En ese sentido el trabajo de crear y consolidar instituciones y sistemas con la capacidad reconocida de elevar los niveles de la ética
pública es, también, una cuestión clave para el fortalecimiento de nuestro sistema democrático en un momento histórico dónde no
son pocos los latinoamericanos que se atreven a hacerse la pregunta si con la democracia tradicional alcanza para responder a las
necesidades e inquietudes de los millones de ciudadanos de la región que se sienten definitivamente marginados del progreso
individual y social.
El sentido de esa tarea no podrá ser otro que el de la creación y la consolidación de esos sistemas institucionales de control de la
gestión que por un lado acerquen claramente a la sociedad a todo aquello que significa conocer con precisión el manejo de los
fondos públicos. Pero, por otro lado esos mismos sistemas e instituciones deberán contemplar la necesidad de recrear el sistema
de gestión en el sentido de privilegiar la resolución de las demandas y las inquietudes de los ciudadanos por sobre las necesidades
de cualquier maquinaria burocrática.
Quienes han elegido el servicio público como carrera profesional, expresan habitualmente una vocación de servicio muy intensa.

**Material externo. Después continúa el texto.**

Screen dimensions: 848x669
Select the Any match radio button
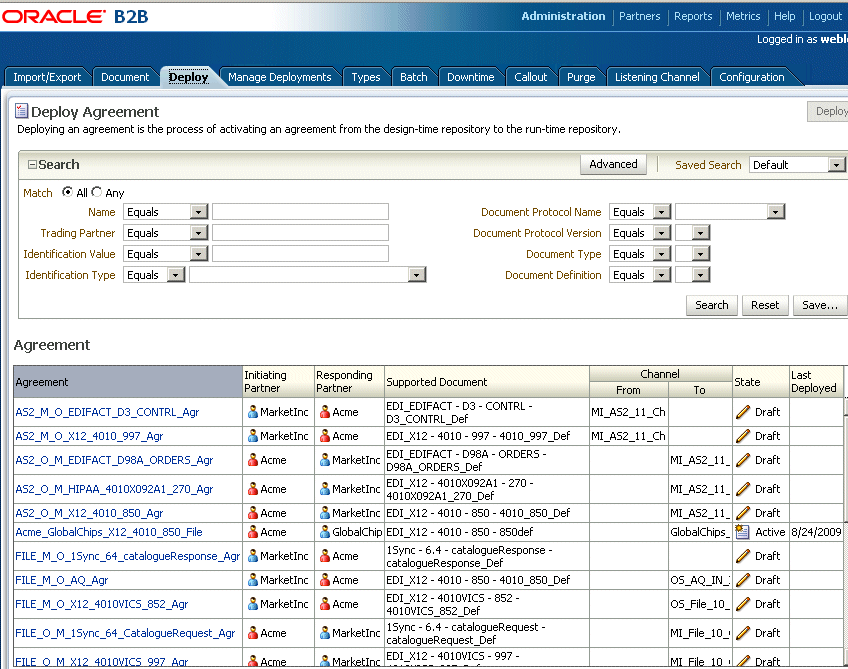click(97, 192)
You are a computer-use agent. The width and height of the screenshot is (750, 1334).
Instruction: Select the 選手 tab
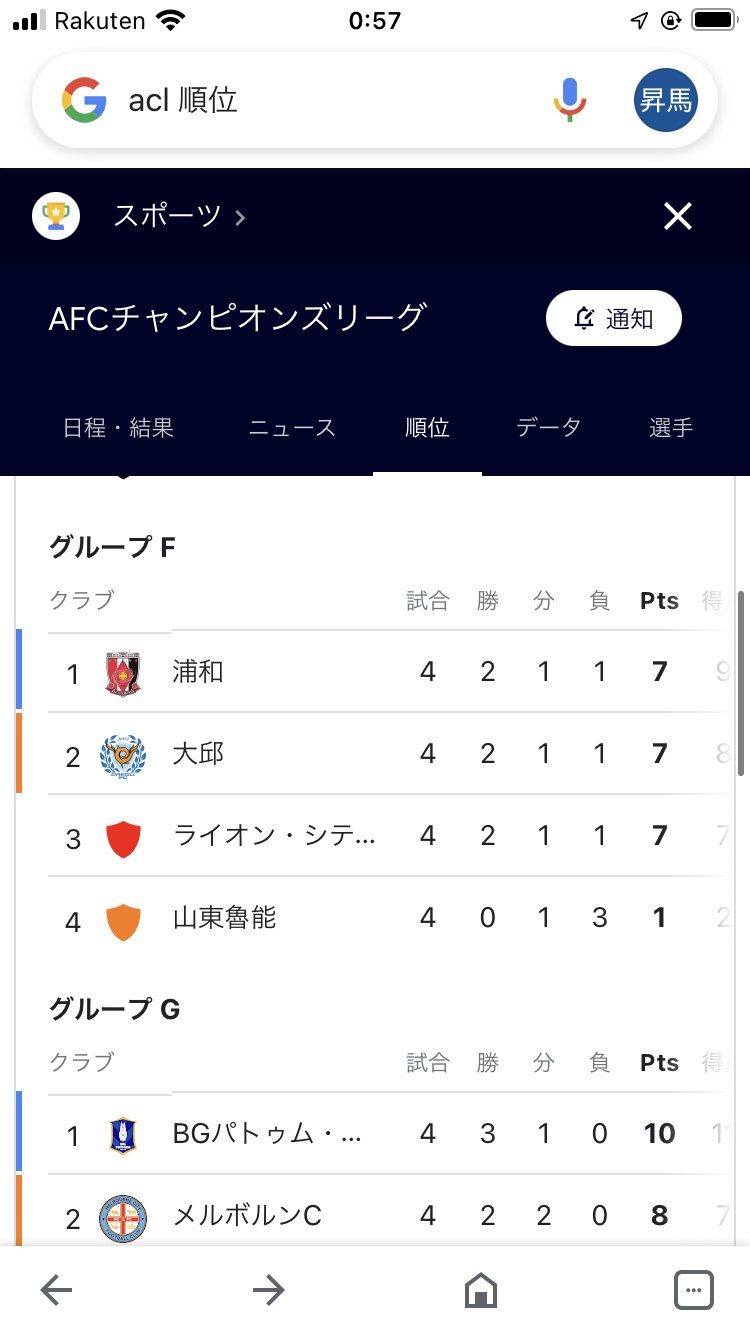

Sobre todo en estos tiempos de desprestigio público de las actividades estatales. Esa vocación de servicio debe ser el combustible
necesario para crear esas nuevas instituciones y esos nuevos sistemas capaces de acercar el Estado a la sociedad, bajo la premisa
de poner las estructuras del gobierno al servicio del ejercicio pleno de la libertad y la responsabilidad de los ciudadanos.